* begin SUPPLIED PASSAGE *

# plow motor stays running?



## mcwlandscaping

Just pulled the plow out from it's summer vacation to run it through to make sure it's ok. Started off with a plugged up solenoid on the plow manifold but that was an easy fix. Now i'm having an issue where sometimes the plow motor will stay running even after i let go of the joystick....could this problem be caused by a bad solenoid under the hood of the truck sticking on and still feeding power to the plow pump motor? 

-mike-
btw Fisher MM1, insta-act 3 plug system hydraulic system


----------



## B&B

Yea Mike it's likely a sticking UH solenoid from lack of use over the summer.


----------



## BigLou80

My V plow did the same thing it wents nuts with the wings going in and out on thier own


----------



## mcwlandscaping

Are there any special specifications to this solenoid? I have a new standard solenoid i got from autozone at my house...is this OK to use for the plow or should i go get the one fisher specs for the truck?

thanks guys!
-mike-


----------



## B&B

Use an actual plow designated solenoid Mike. Doesn't have to be in a Fisher bag though..

Those parts store starter solenoids can cause you problems if you don't get the correct one. On a plow solenoid the one small terminal is a ground (to ground the solenoid). Most solenoids that you buy in a parts store are starter solenoids....and the one small terminal IS NOT A GROUND. I'ts for a 12V to the ignition which will supply 12V to that term while the solenoid is energized. If you connect your small ground wire that your plow harness has to that term it's a dead short. Not good.


----------



## mcwlandscaping

B&B;609557 said:


> Use an actual plow designated solenoid Mike. Doesn't have to be in a Fisher bag though..
> 
> Those parts store starter solenoids can cause you problems if you don't get the correct one. On a plow solenoid the one small terminal is a ground (to ground the solenoid). Most solenoids that you buy in a parts store are starter solenoids....and the one small terminal IS NOT A GROUND. I'ts for a 12V to the ignition which will supply 12V to that term while the solenoid is energized. If you connect your small ground wire that your plow harness has to that term it's a dead short. Not good.


And that's why i always like to ask before i proceed with something i'm not sure of!  thanks again B&B for saving me before i did something stupid!!


----------



## kerrie0229

check your ground wires...if you have a direct short will cause motor to stay running...ran into this problem today...had a ground wire touching a hot wire


----------



## MickiRig1

B&B saves another one. Good job Buddy !


----------

* end SUPPLIED PASSAGE *
* begin MATERIAL SHOWN *

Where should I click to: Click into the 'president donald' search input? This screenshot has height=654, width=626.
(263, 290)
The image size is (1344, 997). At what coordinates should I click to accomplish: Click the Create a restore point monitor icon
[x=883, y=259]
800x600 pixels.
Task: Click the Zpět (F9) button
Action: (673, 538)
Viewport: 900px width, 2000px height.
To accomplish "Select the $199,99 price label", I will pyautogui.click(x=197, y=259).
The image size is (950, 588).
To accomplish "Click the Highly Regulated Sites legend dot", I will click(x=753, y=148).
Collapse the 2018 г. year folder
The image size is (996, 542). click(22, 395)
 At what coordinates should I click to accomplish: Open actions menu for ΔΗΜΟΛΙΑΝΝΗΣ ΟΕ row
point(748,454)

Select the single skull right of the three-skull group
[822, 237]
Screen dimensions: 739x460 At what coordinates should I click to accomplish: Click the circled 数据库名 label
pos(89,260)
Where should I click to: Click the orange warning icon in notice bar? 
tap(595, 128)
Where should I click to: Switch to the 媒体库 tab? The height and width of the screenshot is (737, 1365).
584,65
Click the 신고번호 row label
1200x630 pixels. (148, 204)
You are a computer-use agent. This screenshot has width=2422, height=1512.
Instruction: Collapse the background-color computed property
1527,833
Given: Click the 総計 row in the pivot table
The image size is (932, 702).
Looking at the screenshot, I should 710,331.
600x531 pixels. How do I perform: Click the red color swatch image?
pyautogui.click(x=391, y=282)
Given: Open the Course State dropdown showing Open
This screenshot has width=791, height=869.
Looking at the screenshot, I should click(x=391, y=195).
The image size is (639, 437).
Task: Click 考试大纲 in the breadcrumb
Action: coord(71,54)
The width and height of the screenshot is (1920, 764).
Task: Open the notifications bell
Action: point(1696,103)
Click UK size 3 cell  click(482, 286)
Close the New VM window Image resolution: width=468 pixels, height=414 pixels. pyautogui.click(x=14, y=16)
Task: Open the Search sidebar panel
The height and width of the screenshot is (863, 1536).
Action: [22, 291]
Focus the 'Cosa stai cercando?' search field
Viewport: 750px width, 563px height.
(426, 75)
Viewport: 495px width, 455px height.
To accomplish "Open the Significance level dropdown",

* end MATERIAL SHOWN *

PARTS OF THE EXERCISE:
a - In the plow motor thread, what problem did Mike first run into after taking the plow out of summer storage?
b - Translate this sentence from the plow motor thread into Spanish: "On a plow solenoid the one small terminal is a ground (to ground the solenoid)."

FULL ANSWERS:
a - A plugged-up solenoid on the plow manifold.

b - En un solenoide de quitanieves, el único terminal pequeño es una tierra (para conectar a tierra el solenoide).